◆ **ASSIGNMENT**
From the material that follows, count the lines with the word "computer" in them. Reply with the number only.

◆ **RECORDS TO PROCESS**

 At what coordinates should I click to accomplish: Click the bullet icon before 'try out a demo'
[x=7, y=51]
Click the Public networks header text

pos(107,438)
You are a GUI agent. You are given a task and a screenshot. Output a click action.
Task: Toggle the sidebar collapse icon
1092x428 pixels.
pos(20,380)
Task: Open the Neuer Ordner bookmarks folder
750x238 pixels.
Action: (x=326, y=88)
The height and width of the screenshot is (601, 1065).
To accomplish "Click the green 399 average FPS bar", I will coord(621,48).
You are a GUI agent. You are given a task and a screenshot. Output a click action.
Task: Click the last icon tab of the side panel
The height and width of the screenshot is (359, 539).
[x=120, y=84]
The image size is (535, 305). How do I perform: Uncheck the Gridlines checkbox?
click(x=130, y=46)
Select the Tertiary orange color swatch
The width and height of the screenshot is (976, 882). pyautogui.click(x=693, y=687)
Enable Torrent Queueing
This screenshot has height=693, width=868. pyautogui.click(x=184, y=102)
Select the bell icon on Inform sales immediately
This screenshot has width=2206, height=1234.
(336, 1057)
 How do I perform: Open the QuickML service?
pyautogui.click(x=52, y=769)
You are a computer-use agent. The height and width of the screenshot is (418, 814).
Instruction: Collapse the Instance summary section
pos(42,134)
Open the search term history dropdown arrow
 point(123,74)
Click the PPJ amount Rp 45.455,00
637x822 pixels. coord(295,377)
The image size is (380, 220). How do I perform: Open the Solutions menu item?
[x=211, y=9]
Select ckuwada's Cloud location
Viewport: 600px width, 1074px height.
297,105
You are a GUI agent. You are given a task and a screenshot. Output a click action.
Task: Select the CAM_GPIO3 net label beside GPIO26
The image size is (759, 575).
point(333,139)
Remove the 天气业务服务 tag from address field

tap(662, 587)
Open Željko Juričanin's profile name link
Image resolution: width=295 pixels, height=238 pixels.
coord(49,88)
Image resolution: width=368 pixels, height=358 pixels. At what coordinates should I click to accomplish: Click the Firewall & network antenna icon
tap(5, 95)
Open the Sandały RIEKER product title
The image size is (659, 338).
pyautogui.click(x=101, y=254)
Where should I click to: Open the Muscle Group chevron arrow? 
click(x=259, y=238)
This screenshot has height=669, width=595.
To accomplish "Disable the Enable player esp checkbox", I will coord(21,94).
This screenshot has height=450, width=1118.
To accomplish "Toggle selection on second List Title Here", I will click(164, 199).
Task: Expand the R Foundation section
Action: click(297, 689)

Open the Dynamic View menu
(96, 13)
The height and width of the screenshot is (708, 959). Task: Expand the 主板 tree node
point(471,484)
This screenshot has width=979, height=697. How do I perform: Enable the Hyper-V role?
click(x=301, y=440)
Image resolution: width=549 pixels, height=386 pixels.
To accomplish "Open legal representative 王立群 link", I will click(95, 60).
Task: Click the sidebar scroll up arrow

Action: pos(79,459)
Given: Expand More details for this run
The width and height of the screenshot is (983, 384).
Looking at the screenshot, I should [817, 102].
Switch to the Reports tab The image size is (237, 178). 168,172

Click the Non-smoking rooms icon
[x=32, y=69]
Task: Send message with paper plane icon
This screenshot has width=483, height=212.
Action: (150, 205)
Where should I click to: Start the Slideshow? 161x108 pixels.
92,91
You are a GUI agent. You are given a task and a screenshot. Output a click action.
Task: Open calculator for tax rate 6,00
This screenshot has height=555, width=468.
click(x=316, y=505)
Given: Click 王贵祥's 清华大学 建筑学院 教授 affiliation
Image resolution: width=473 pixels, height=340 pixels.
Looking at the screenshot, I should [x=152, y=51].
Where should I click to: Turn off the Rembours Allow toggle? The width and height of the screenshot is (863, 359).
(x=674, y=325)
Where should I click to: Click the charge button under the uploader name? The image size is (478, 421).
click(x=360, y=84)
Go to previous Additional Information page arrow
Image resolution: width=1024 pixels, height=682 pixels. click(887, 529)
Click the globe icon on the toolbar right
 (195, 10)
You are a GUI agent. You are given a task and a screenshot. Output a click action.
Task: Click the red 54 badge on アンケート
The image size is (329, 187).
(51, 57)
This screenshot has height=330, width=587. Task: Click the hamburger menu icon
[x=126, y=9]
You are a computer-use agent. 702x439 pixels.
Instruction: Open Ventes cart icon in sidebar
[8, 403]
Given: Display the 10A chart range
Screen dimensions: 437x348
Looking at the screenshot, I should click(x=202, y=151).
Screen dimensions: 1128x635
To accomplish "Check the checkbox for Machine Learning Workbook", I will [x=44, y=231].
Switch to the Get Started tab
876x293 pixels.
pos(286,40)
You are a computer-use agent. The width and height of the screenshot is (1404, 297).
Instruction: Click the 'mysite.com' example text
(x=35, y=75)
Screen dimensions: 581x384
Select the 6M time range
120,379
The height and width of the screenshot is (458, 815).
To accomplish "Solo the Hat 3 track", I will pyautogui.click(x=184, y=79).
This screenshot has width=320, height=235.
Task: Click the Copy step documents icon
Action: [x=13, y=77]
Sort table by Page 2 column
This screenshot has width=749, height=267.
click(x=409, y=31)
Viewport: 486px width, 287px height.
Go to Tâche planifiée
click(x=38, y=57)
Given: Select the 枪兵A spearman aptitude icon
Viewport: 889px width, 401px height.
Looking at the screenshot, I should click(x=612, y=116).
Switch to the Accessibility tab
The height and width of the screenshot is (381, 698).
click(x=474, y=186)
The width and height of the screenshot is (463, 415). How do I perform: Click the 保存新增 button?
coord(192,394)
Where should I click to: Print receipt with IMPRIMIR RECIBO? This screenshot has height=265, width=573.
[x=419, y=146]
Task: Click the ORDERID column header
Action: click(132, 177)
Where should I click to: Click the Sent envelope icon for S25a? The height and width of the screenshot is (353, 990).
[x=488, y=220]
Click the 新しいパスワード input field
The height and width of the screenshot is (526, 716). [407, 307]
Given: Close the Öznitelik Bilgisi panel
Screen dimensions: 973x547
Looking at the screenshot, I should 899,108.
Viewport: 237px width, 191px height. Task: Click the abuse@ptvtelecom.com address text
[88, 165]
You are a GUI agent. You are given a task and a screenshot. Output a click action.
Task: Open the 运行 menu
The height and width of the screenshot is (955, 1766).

◆ **EXERCISE RESULT**
3